- _Description of the task_
Starting with the line with "Screenshot is 732x2576." in the entries below and going on through the line with "македонски јазик (497, 1851)", output every line exactly and nothing more. No pictures.

(Information given Opens)

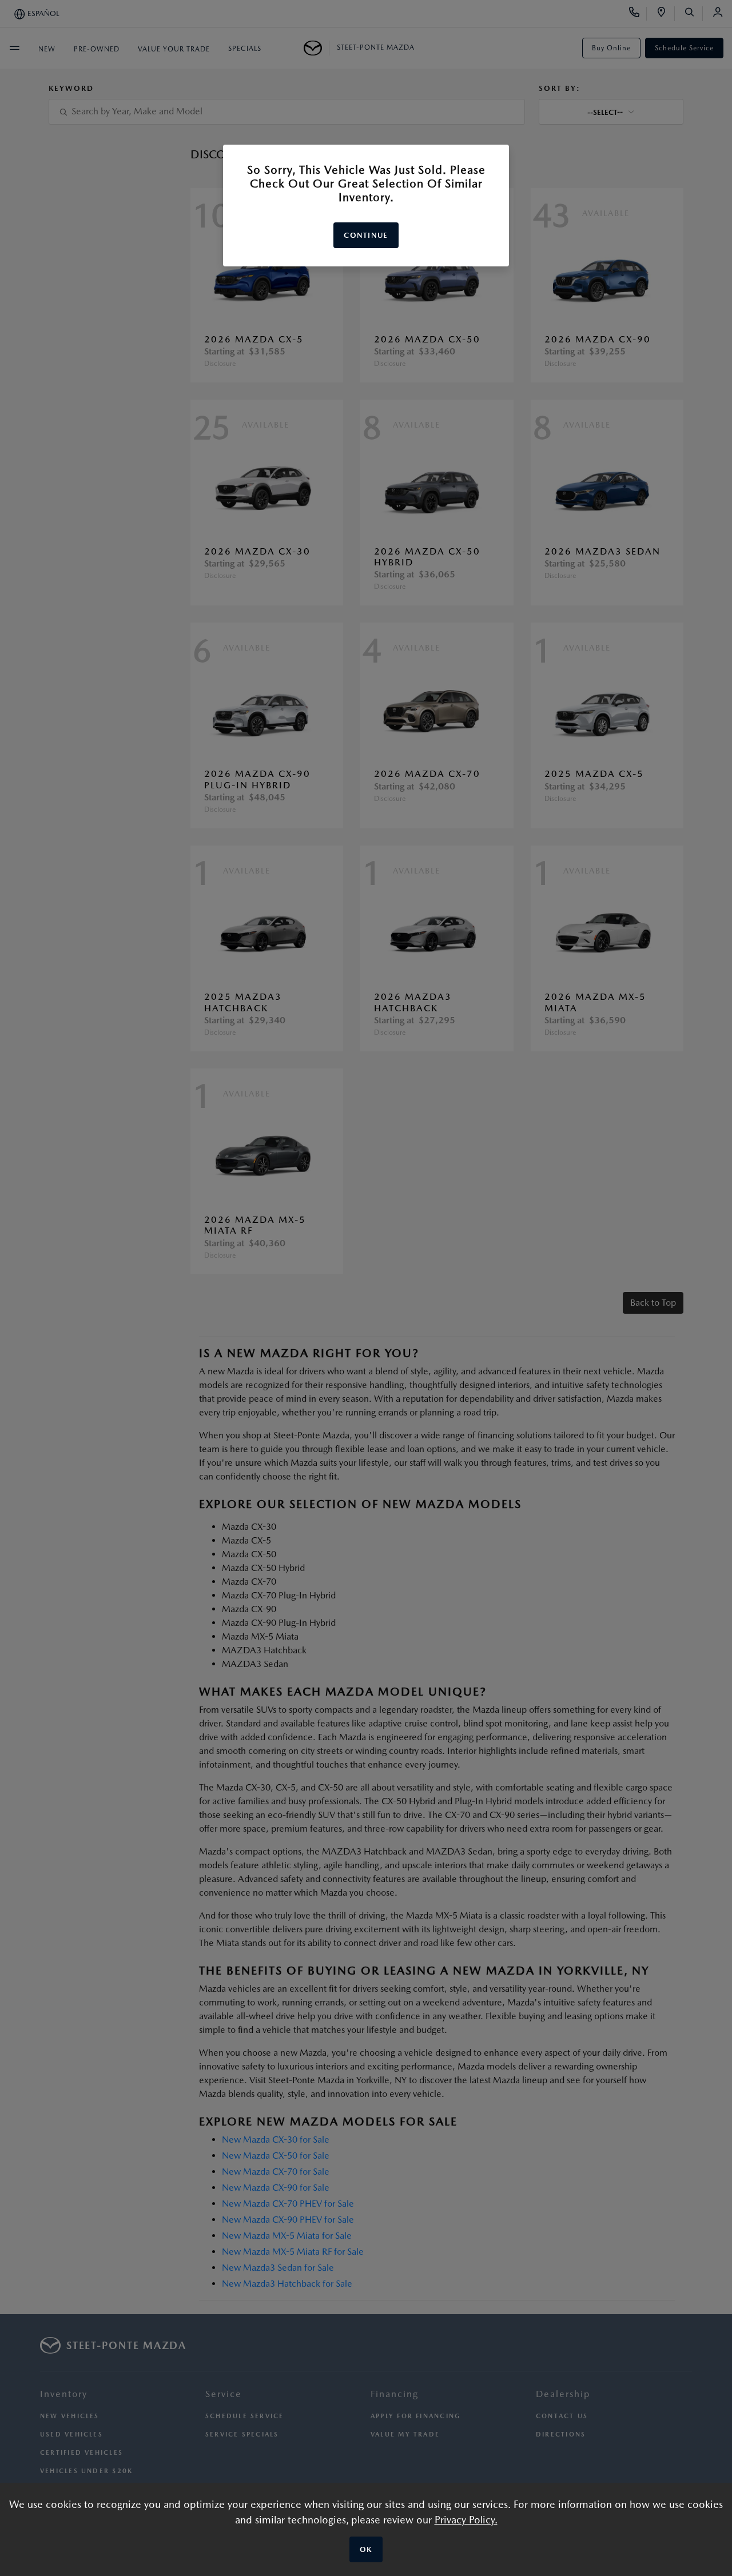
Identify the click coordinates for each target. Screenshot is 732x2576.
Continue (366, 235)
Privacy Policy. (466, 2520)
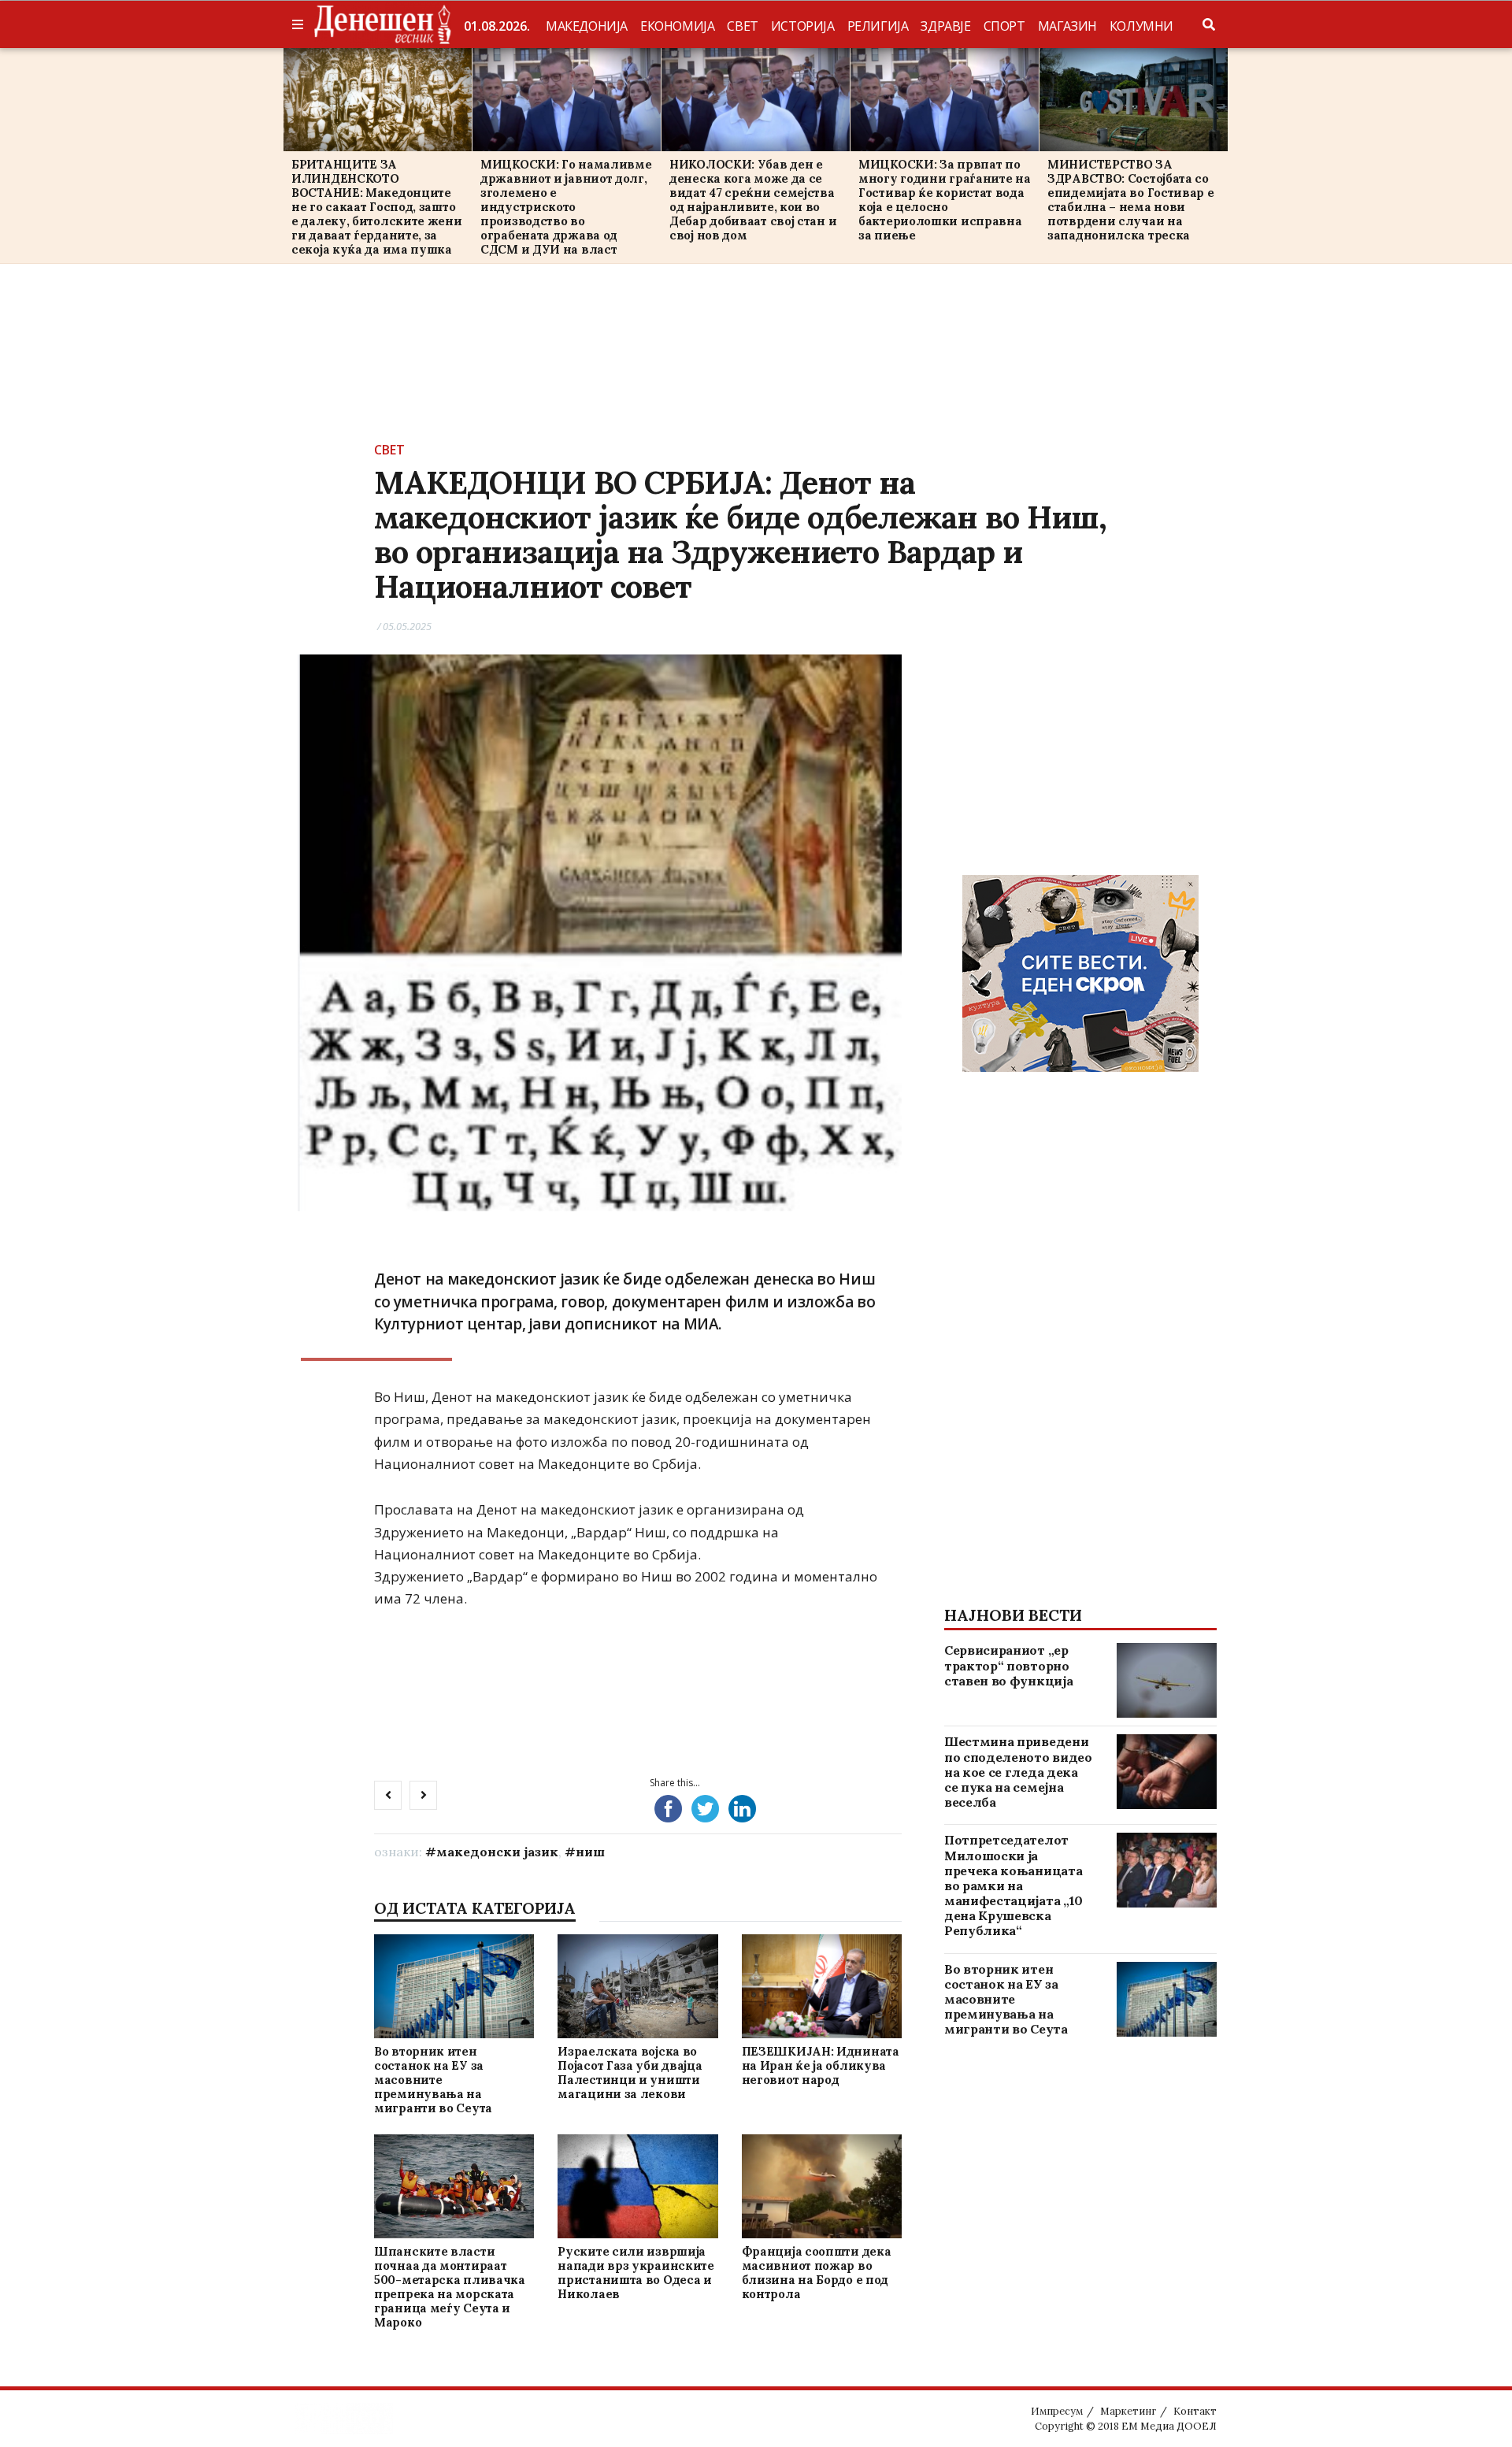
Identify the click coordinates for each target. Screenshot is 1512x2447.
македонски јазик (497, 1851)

(Information given Closes)
(Information given Opens)

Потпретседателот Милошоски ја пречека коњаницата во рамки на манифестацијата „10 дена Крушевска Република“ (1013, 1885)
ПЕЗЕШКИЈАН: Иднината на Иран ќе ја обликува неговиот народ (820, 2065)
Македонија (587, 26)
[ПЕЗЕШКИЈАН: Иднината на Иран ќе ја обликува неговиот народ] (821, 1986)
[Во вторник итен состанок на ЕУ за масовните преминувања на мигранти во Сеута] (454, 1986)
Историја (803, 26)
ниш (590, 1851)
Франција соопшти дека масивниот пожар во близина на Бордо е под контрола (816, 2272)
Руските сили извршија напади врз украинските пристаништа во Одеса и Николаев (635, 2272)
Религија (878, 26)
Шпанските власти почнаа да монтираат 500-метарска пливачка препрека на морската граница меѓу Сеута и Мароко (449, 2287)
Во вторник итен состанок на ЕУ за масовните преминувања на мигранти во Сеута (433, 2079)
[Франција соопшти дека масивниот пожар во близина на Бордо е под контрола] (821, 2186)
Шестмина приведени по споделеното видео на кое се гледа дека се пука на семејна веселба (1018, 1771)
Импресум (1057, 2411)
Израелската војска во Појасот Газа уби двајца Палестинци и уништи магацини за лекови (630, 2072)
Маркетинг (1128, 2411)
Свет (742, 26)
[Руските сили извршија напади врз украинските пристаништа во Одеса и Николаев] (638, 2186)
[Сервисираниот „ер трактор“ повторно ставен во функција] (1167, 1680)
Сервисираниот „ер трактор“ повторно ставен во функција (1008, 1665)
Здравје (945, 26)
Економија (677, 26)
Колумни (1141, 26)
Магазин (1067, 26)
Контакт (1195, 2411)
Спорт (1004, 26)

(Information given Closes)

- _Reply to the task_
Identify the click coordinates for each target. Screenshot is 732x2576.
Continue (366, 235)
Privacy Policy. (466, 2520)
Identify the click coordinates for each target. Screenshot is 1512x2447.
македонски јазик (497, 1851)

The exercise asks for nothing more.